_MATERIALS PROVIDED:_
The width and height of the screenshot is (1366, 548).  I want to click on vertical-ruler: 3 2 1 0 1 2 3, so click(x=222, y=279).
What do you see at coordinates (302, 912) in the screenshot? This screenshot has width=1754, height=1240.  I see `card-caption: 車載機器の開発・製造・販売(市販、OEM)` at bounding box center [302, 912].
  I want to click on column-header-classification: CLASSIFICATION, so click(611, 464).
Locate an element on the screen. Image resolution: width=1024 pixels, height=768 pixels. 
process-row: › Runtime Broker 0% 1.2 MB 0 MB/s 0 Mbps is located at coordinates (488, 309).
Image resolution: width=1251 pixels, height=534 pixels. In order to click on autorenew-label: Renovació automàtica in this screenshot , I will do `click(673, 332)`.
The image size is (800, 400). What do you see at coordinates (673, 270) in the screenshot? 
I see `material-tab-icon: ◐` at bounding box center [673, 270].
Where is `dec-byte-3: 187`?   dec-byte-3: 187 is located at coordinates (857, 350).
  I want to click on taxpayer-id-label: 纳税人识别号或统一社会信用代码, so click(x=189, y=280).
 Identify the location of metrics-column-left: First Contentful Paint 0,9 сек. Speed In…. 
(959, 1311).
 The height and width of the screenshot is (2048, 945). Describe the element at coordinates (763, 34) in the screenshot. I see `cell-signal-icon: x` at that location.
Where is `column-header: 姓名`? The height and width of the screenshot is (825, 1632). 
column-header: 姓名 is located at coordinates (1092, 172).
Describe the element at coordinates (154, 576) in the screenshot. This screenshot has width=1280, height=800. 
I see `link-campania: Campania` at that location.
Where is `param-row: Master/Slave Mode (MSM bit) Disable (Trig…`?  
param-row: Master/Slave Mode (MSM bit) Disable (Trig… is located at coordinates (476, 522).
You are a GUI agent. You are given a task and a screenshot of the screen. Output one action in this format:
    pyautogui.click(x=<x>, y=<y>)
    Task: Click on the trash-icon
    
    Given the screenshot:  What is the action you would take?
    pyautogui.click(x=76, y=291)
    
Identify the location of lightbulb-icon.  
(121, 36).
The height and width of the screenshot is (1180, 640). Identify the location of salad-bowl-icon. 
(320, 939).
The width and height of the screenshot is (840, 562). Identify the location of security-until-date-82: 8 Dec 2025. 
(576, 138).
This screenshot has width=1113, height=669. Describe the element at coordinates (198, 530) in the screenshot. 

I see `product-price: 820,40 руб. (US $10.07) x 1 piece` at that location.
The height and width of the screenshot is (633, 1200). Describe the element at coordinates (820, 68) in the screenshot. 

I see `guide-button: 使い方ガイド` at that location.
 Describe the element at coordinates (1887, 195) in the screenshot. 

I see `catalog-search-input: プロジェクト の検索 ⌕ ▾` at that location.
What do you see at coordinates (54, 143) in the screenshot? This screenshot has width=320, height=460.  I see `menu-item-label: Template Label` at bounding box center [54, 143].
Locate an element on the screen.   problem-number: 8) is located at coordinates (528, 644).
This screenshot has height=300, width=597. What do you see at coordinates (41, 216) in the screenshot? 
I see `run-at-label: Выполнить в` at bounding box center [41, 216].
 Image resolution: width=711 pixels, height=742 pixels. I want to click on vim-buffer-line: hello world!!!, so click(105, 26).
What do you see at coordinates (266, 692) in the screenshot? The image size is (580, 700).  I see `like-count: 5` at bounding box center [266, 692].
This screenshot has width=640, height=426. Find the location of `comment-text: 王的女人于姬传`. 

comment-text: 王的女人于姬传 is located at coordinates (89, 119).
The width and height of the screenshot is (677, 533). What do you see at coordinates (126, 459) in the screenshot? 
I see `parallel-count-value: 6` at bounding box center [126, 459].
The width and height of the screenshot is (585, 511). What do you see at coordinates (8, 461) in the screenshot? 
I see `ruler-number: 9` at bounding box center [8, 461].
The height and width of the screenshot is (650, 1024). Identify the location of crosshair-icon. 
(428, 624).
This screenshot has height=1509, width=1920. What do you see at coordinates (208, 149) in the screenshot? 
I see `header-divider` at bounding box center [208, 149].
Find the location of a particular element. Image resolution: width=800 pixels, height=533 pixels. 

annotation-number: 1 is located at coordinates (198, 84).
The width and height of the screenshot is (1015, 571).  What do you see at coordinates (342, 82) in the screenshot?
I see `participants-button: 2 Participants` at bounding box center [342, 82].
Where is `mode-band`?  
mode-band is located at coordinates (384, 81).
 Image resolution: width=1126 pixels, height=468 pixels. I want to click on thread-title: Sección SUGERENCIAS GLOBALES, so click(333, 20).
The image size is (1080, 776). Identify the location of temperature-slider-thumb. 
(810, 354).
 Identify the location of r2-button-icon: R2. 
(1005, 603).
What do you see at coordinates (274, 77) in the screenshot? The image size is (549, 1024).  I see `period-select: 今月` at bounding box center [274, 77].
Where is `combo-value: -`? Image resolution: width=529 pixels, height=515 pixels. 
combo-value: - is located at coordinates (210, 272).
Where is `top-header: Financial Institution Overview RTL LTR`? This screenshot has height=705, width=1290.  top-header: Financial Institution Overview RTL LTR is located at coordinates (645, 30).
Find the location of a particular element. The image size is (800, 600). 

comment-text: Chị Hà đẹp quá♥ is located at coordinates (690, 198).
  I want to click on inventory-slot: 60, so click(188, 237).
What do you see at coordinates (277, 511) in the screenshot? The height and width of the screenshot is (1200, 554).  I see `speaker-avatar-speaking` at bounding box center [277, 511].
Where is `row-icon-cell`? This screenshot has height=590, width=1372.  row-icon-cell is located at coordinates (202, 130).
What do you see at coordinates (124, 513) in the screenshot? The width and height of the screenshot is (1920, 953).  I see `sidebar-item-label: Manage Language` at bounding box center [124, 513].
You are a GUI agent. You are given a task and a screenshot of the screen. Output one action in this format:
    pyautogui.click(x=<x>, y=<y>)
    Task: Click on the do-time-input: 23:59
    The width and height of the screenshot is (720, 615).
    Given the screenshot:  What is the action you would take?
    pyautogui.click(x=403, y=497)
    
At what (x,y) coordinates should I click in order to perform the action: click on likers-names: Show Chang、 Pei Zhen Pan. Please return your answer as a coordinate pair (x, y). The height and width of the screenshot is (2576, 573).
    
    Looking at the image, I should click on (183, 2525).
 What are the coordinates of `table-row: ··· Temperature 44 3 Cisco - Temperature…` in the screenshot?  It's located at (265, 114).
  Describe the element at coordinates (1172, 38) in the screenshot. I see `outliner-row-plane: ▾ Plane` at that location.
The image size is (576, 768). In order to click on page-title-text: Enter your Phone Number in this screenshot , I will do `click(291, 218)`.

_EXERCISE REQUIREMENTS:_ Pick out every line in the items above that contains the string "resolution" and copy each of those lines in full. Case matters.

_SOLVED EXERCISE:_
Locate an element on the screen. Image resolution: width=1024 pixels, height=768 pixels. 
Image resolution: width=1251 pixels, height=534 pixels. In order to click on autorenew-label: Renovació automàtica in this screenshot , I will do `click(673, 332)`.
 Image resolution: width=711 pixels, height=742 pixels. I want to click on vim-buffer-line: hello world!!!, so click(105, 26).
Find the location of a particular element. Image resolution: width=800 pixels, height=533 pixels. 
 Image resolution: width=1126 pixels, height=468 pixels. I want to click on thread-title: Sección SUGERENCIAS GLOBALES, so click(333, 20).
Where is `combo-value: -`? Image resolution: width=529 pixels, height=515 pixels. 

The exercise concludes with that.